Lillias Fraser, a história da menina de “olhar dourado” que adivinha a morte, é a personagem central deste belo romance de Hélia Correia publicado em 2001, pela editora Relógio D’Agua. Este livro dá início a esta rubrica de escolhas 20 Anos 20 Livros, que ao longo das últimas duas décadas tiveram para nós maior importância.

quinta-feira, 3 de março de 2011

Antero de Quental e a Viagem à América




Antero de Quental e a Viagem à América - Remando contra a Maré
Ana Maria Almeida Martins, Ed. Tinta da China 2011.

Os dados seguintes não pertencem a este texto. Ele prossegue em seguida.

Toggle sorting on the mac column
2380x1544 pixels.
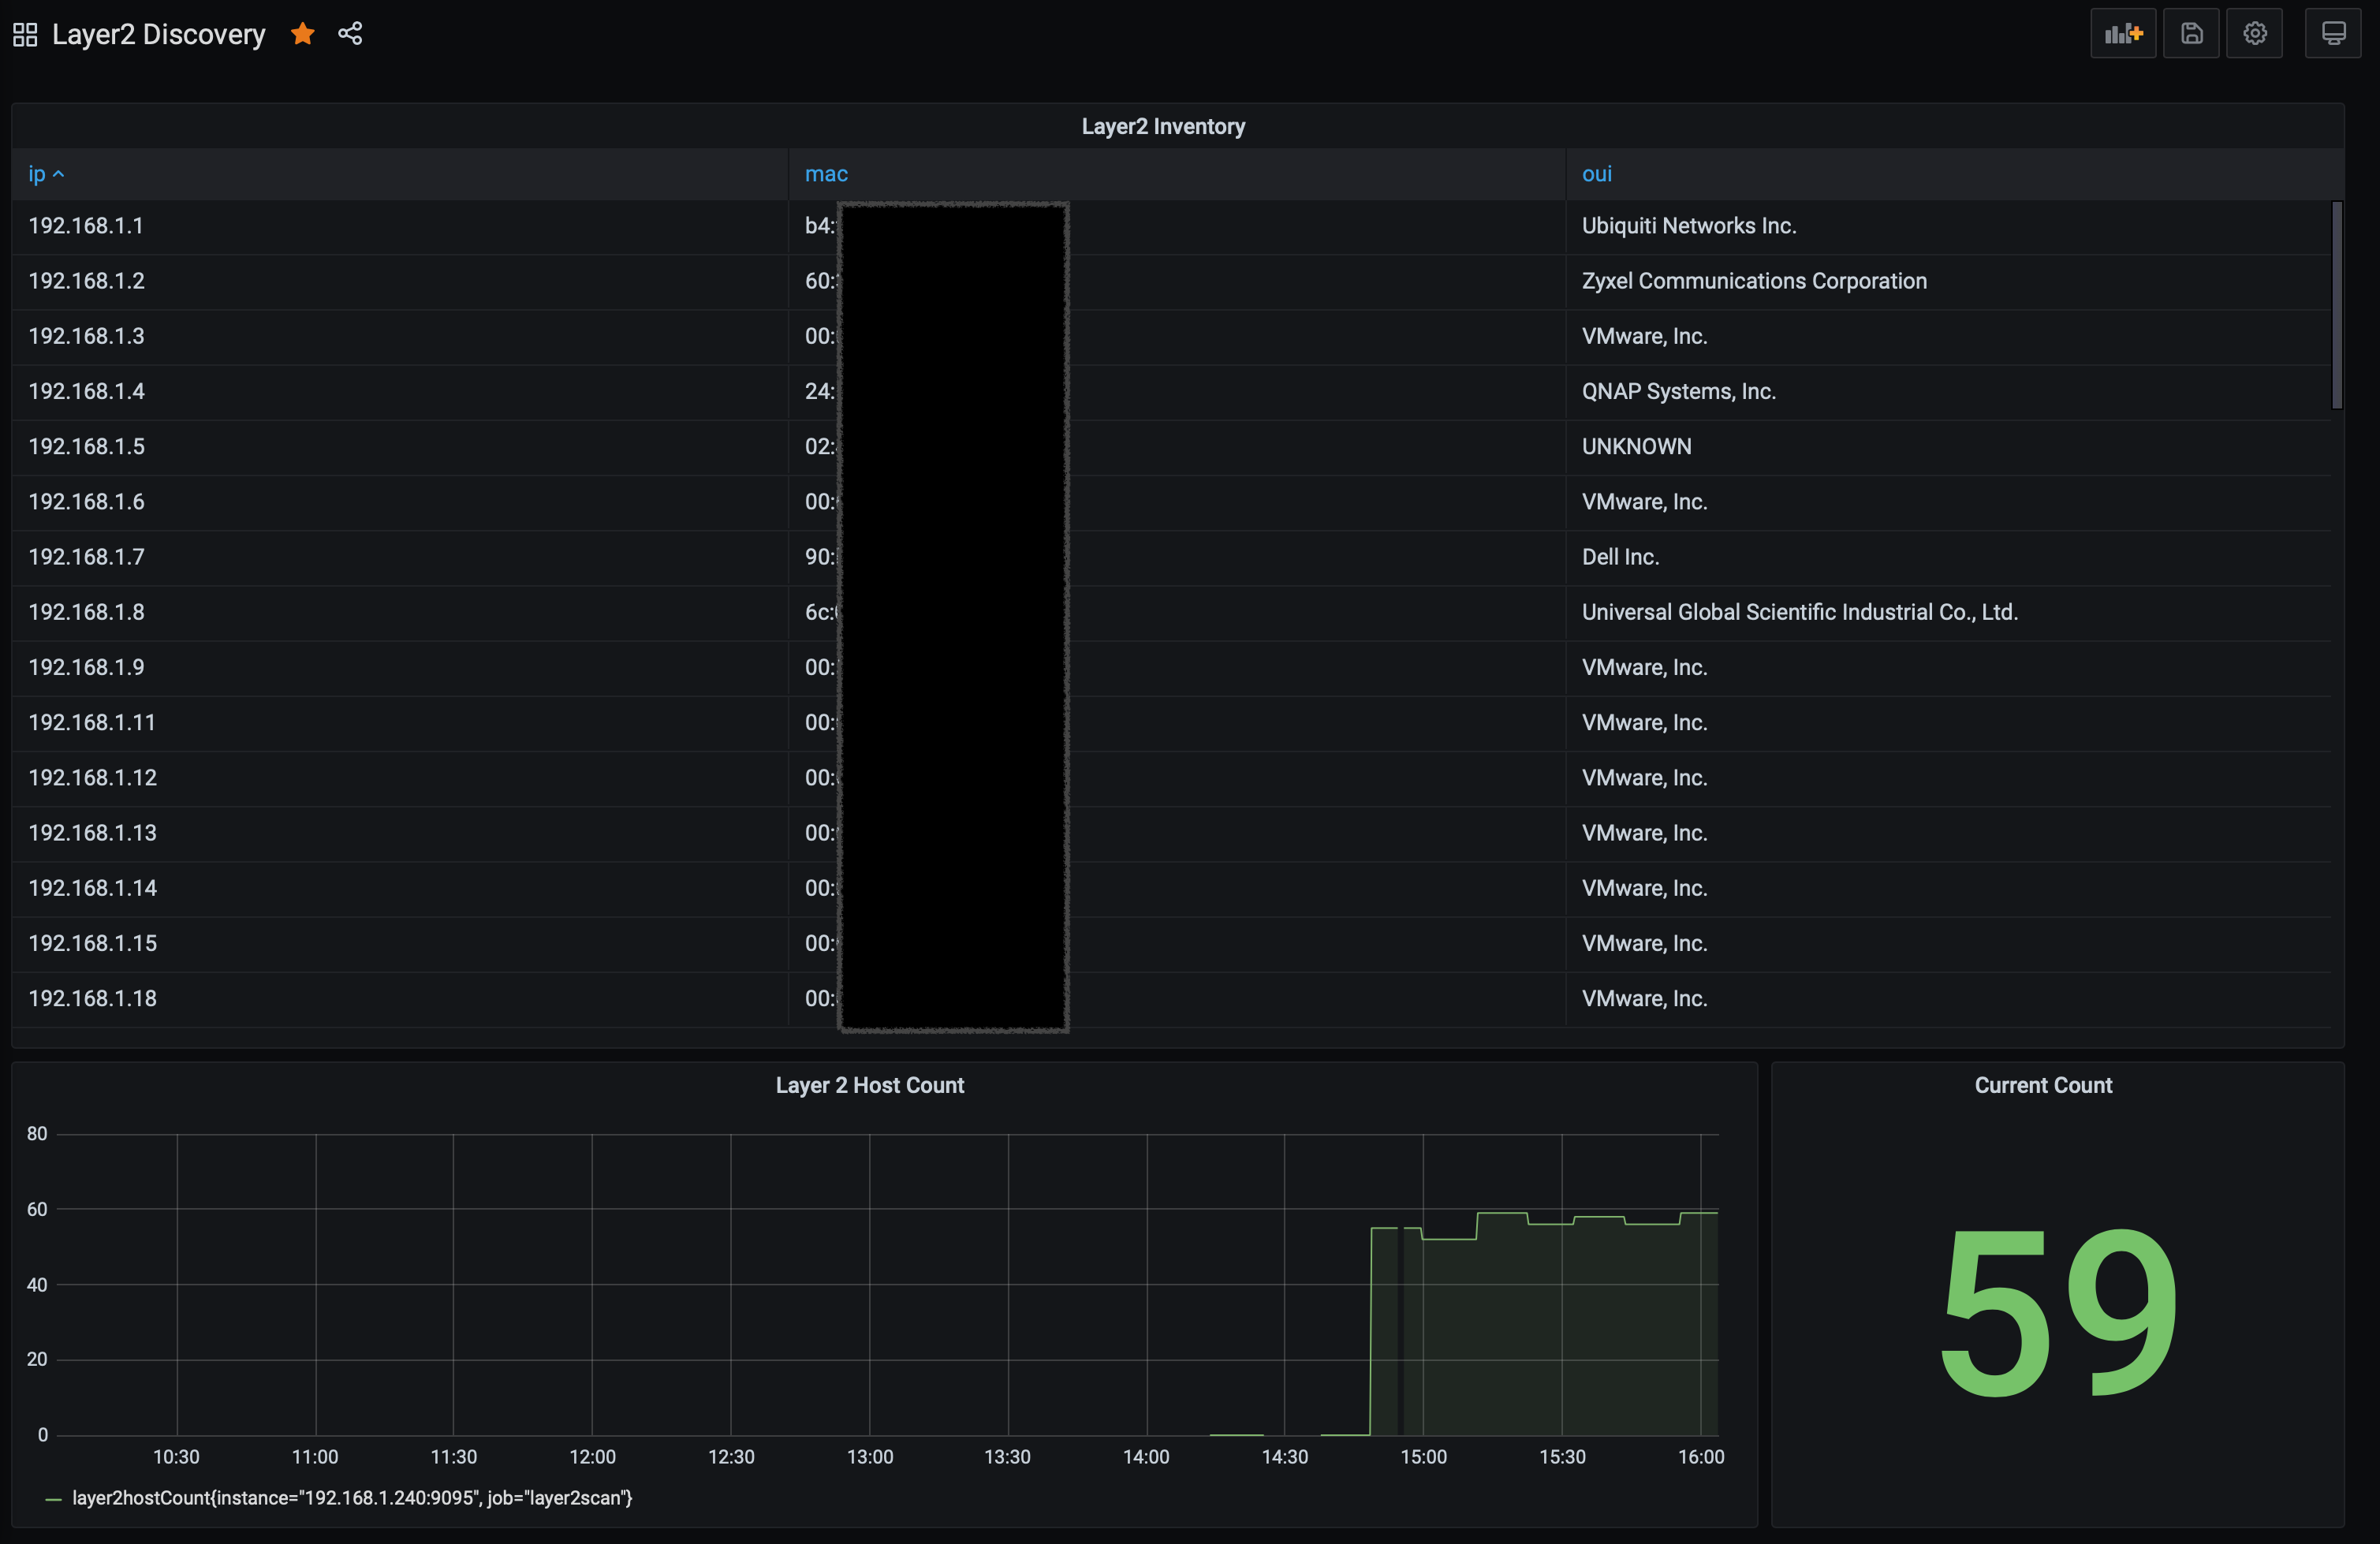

Antero de Quental é uma das mais importantes figuras de toda a história da cultura portuguesa, destacando-se na famosa Geração de 70. Ao interesse pela sua riquíssima obra literária, tem-se muitas vezes sobreposto uma certa curiosidade mórbida pelo suicídio do autor, a partir do qual nasceriam muitas teorias e opiniões acerca da natureza neurodepressiva de Antero. Ana Maria Almeida Martins, que se tem dedicado incansavelmente aos estudos anterianos, conta a história da viagem de Antero aos Estados Unidos da América, destronando equívocos há muito vigentes e colocando em evidência a equilibrada e profunda intelectualidade do escritor, o seu interesse pelas grandes revoluções que se desenrolavam na América – políticas e tecnológico-industriais -, as suas incursões pela literatura norte-americana. Antero embarca rumo ao Novo Continente para saciar esse desejo de descobrir as efervescentes forças sociais, o desenvolvimento industrial e capitalista, a vida concorrida e populosa da grande metrópole. Desta viagem sobreviveriam memórias, mas também o acentuar de influências literárias norte-americanas na obra do escritor.

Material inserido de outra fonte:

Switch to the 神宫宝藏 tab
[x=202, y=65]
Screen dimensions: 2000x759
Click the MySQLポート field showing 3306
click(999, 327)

terça-feira, 1 de março de 2011

Dublinesca

Samuel Riba considera-se o último editor literário e sente-se perdido desde que se retirou. Um dia tem um sonho premonitório que lhe indica claramente que o sentido da sua vida passa por Dublin. Convence então uns amigos para irem ao Bloomsday e percorrerem juntos o próprio coração do Ulisses de James Joyce.
Riba oculta aos seus companheiros duas questões que o obcecam: saber se existe o escritor genial que não soube descobrir quando era editor e celebrar um estranho funeral pela era da imprensa, já agonizante pela iminência de um mundo seduzido pela loucura da era digital. Dublin parece ter a chave para a resolução das suas inquietações.
Neblina e mistério. Fantasmas e um humor surpreendente. Enrique Vila- Matas regressa com um romance que parodia o apocalíptico ao mesmo tempo que reflecte sobre o fim de uma época da literatura. Um romance deslumbrante, aberto às mais diversas leituras, uma verdadeira prenda povoada de surpresas. Simplesmente genial.

Dublinesca, Enrique Vila-Matas, Ed. Teorema 2011.